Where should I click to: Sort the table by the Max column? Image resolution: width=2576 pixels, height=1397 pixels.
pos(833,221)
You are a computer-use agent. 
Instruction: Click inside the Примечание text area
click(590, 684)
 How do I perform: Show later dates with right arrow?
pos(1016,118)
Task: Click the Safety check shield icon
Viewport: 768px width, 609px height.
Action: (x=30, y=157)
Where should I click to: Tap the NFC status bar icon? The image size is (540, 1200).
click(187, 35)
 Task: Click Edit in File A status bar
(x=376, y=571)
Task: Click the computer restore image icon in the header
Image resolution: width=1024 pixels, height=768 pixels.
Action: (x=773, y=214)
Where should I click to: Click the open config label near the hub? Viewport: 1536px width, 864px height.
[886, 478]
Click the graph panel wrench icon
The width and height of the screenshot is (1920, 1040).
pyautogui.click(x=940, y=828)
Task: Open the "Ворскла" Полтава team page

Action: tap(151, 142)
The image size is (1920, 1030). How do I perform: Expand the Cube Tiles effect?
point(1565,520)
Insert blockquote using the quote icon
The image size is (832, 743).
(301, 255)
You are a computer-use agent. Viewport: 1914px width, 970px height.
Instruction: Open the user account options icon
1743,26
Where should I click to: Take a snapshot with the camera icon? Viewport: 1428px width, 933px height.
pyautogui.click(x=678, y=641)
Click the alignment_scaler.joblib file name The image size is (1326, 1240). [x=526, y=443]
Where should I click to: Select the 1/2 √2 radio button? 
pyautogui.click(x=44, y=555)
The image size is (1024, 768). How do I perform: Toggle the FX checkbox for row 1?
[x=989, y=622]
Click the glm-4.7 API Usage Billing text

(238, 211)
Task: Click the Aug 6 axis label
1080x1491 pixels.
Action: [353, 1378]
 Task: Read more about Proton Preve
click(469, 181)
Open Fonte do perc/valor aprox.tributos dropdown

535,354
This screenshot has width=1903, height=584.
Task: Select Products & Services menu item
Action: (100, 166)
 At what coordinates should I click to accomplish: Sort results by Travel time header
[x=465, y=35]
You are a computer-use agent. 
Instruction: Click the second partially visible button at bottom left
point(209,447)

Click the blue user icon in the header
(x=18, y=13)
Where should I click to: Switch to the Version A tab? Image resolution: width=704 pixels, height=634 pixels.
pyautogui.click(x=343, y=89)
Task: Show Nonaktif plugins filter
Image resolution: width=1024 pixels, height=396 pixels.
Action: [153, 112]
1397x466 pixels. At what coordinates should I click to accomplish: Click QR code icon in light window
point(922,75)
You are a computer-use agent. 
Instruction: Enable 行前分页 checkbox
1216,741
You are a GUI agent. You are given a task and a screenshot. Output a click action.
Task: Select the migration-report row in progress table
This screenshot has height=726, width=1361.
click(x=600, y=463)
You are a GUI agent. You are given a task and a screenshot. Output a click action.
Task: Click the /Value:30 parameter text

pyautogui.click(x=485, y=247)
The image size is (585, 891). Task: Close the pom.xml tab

################

REQUIRED WORK »
The lines to output run from the one containing "At what coordinates should I click to accomplish: Sort" to the last line of the entries; give them back exactly.

RESULT »
 At what coordinates should I click to accomplish: Sort results by Travel time header
[x=465, y=35]
You are a computer-use agent. 
Instruction: Click the second partially visible button at bottom left
point(209,447)

Click the blue user icon in the header
(x=18, y=13)
Where should I click to: Switch to the Version A tab? Image resolution: width=704 pixels, height=634 pixels.
pyautogui.click(x=343, y=89)
Task: Show Nonaktif plugins filter
Image resolution: width=1024 pixels, height=396 pixels.
Action: [153, 112]
1397x466 pixels. At what coordinates should I click to accomplish: Click QR code icon in light window
point(922,75)
You are a computer-use agent. 
Instruction: Enable 行前分页 checkbox
1216,741
You are a GUI agent. You are given a task and a screenshot. Output a click action.
Task: Select the migration-report row in progress table
This screenshot has height=726, width=1361.
click(x=600, y=463)
You are a GUI agent. You are given a task and a screenshot. Output a click action.
Task: Click the /Value:30 parameter text

pyautogui.click(x=485, y=247)
The image size is (585, 891). Task: Close the pom.xml tab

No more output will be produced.